A new 'Indian' restaurant comes to Charlotte Street with plenty of pizazz and a deft hand in the kitchen
33 Charlotte Street, London, W1T 1RR www.1947london.com
Underground restaurants tend to worry me. I don’t mean underground in the achingly trendy, unpublicised, run by outlaw chefs, kind of way, but restaurants literally underground.
It’s the fact that you don’t know what you’re getting into until you walk in and by then, if you’re typically British, it’s too embarrassing to walk out again. You’re trapped.
1947 London is underground, under ROKA in fact, or very nearly, and it’s not actually in Charlotte Street. Luckily it has flaming torches outside, so it does stand out at night if you keep your eyes peeled.
After the reception desk upstairs comes a staircase of a kind familiar to anyone that’s ever been to Hakkasan or the old Tamarind Mayfair.
You have to watch your step a bit as you take in the giant-sized hand-crafted roses, and the descent seems endless, but suddenly you’re in the room.
And it’s pretty swish, luxurious even, with circular tables, curved booths and banquettes, lots of purple and gold colours and the kitchen available to view at the far end where Chef Krishna Negi, protégé of Michelin-starred Vineet Bhatia, does his stuff
1947 London is in fact a brand new North Indian restaurant from the operators of the award winning Chai Thali group. The menu references recipes that evolved out of the movement of peoples and cultures during the Partition of 1947.
Which is as good a backstory as any I suppose?
You’ve heard of small plates? Well 1947 London does Nano Plates which if I were being pedantic would literally be invisible to the human eye. I’d expect some Shoreditch restaurant to try that on any day now.

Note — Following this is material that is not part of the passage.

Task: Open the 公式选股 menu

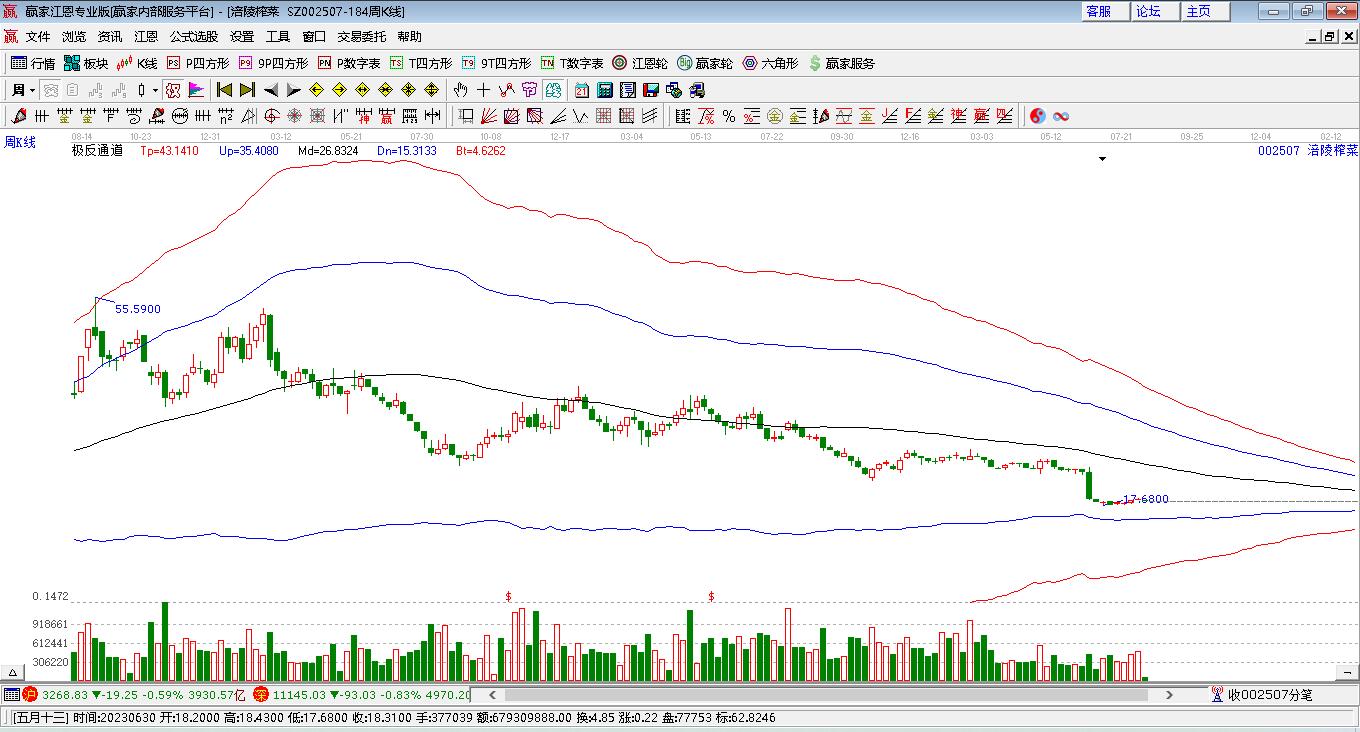Action: click(x=193, y=36)
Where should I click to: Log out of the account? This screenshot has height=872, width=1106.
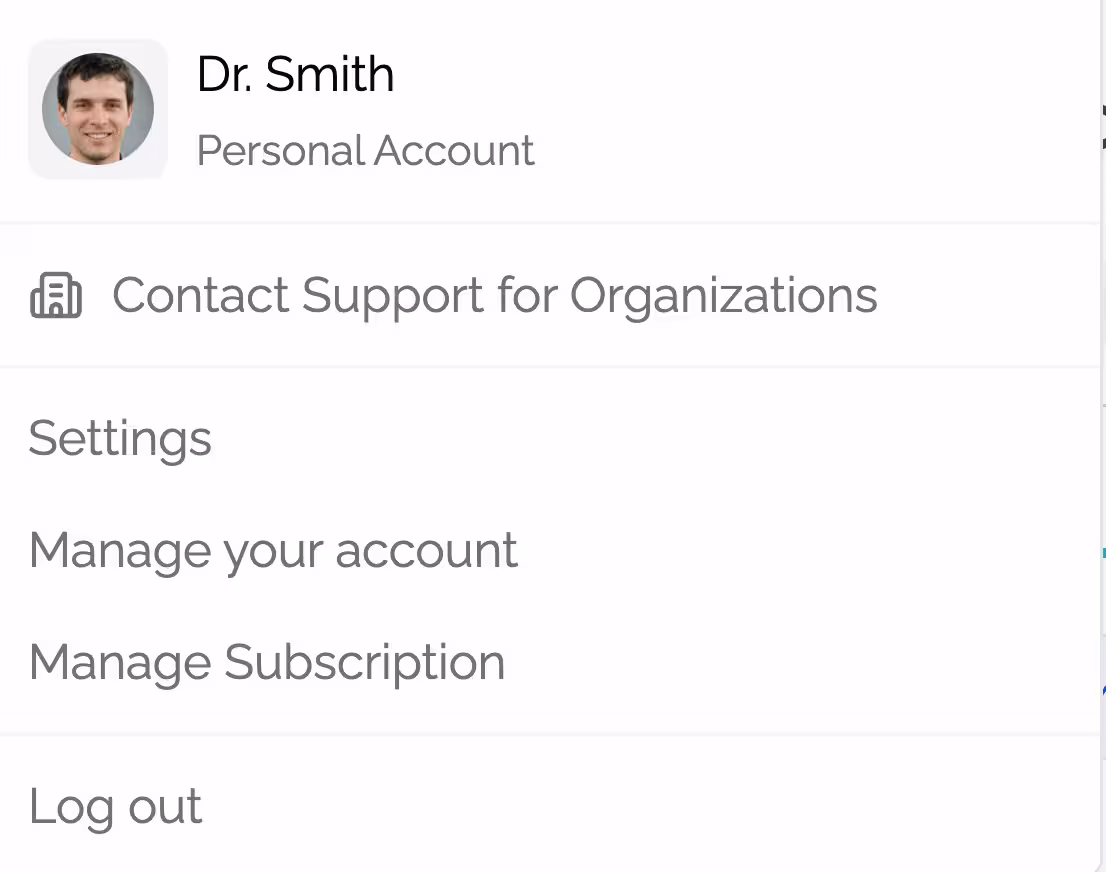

I look at the nano choices and they sound intriguing, but go straight to Small Plates. Which actually aren’t that small and so are good for sharing.
Wild mushroom tikki and chickpea masala is unusual, a crispy wild mushroom tikki served with spicy chickpea masala, sweetened yogurt and tamarind chutney.
It has all kinds of flavours going on and I’m always a sucker for tamarind’s sour kick any day of the week.
That bosky mushroom base holds everything together and this is certainly a vegetarian must-have, although I assume the yoghurt rules out vegans.
Two of the highlighted dishes, Maharaja Prawns and Home Smoked Tandoori Salmon deserved to be singled out.
I smoke a bit of salmon at home myself, so I know what I am looking for; a gentle waft of smokey flavour which this had, as well as the very similar aromas from cloves and cardamom. A mustard and honey chutney did a good job of extra flavour
I find the bigger prawns get, the woollier and more indistinct the flavour. The best ‘prawns’ are the tiny brown shrimp but they’re a massive faff to peel.
A crackling of fire announced the arrival of the Maharajah Prawns, literally flaming hot and a nice bit of theatre. These lads were perfect, flavour of their own, nicely lightly spiced and they’d been introduced to the tandoor for just a moment or two to cook and add colour.
From these we went to sharing ‘bowls’, earthenware pots which made a pleasant change from the standard silver dishes, although not quite so easy to get into.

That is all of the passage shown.